**Supplied data**
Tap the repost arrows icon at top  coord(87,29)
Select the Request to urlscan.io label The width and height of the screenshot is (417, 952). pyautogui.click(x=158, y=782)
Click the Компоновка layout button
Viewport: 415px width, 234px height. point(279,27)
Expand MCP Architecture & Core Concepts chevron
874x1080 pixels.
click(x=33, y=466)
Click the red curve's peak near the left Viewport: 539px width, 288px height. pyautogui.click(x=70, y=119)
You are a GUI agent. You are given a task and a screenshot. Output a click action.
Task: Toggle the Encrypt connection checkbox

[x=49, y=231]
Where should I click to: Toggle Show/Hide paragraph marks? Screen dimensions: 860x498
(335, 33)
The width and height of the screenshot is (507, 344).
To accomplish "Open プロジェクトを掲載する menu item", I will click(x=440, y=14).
---
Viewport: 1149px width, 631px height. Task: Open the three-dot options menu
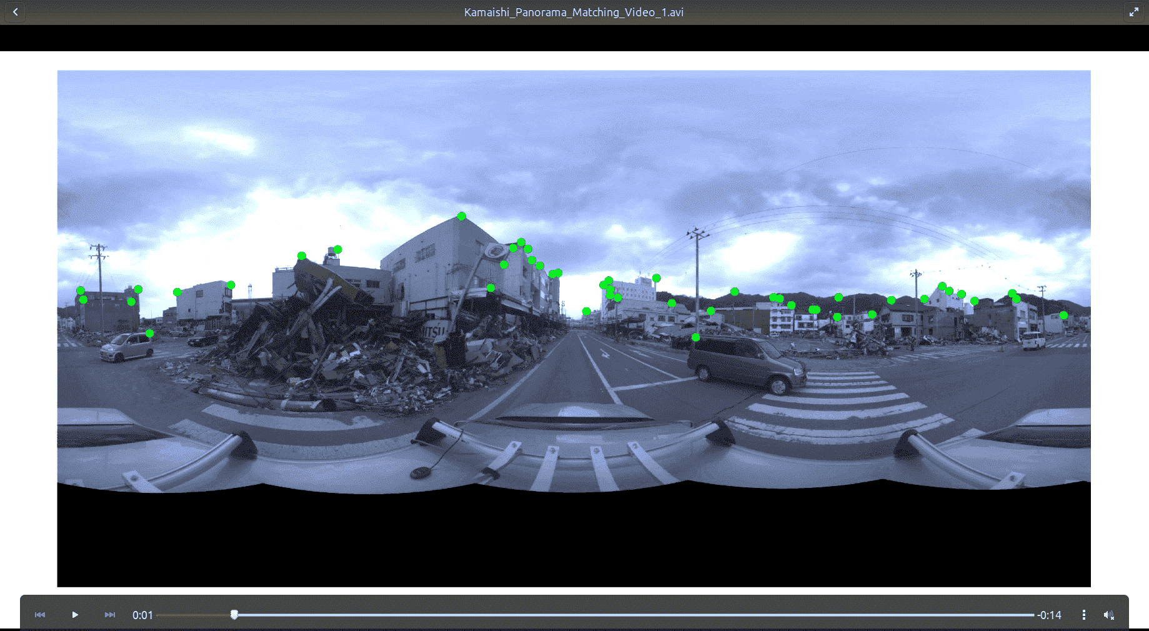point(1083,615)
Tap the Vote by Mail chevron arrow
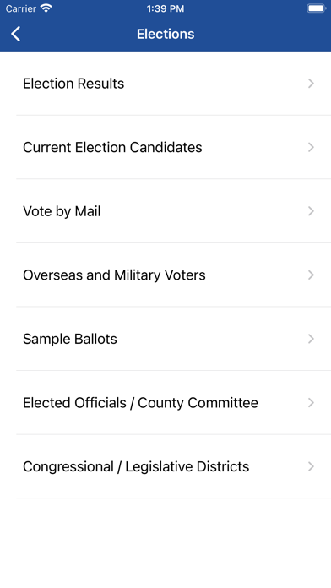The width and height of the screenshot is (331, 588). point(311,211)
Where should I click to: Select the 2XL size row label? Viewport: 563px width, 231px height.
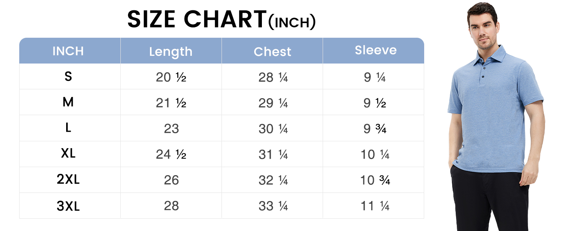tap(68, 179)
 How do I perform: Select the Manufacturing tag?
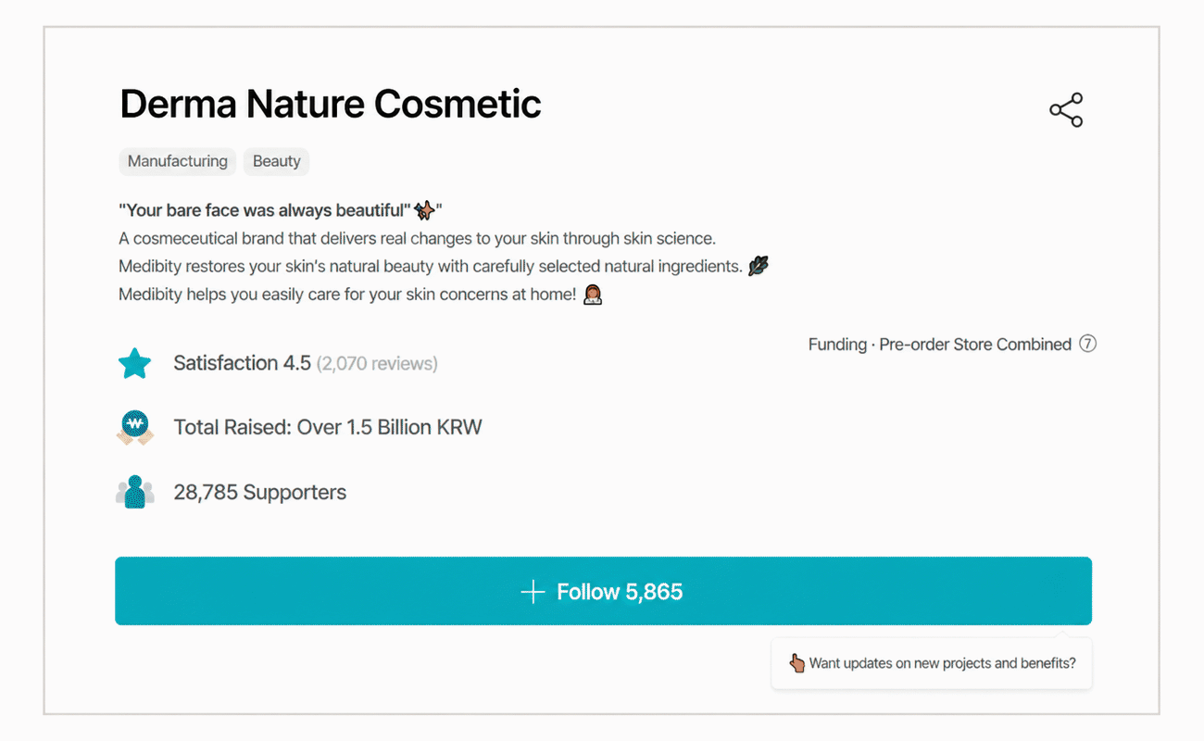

**Task description**
Only the lines that contain the word "pyautogui" should be copied from the material.

**Solved problem**
Select the Request to urlscan.io label The width and height of the screenshot is (417, 952). pyautogui.click(x=158, y=782)
Click the red curve's peak near the left Viewport: 539px width, 288px height. pyautogui.click(x=70, y=119)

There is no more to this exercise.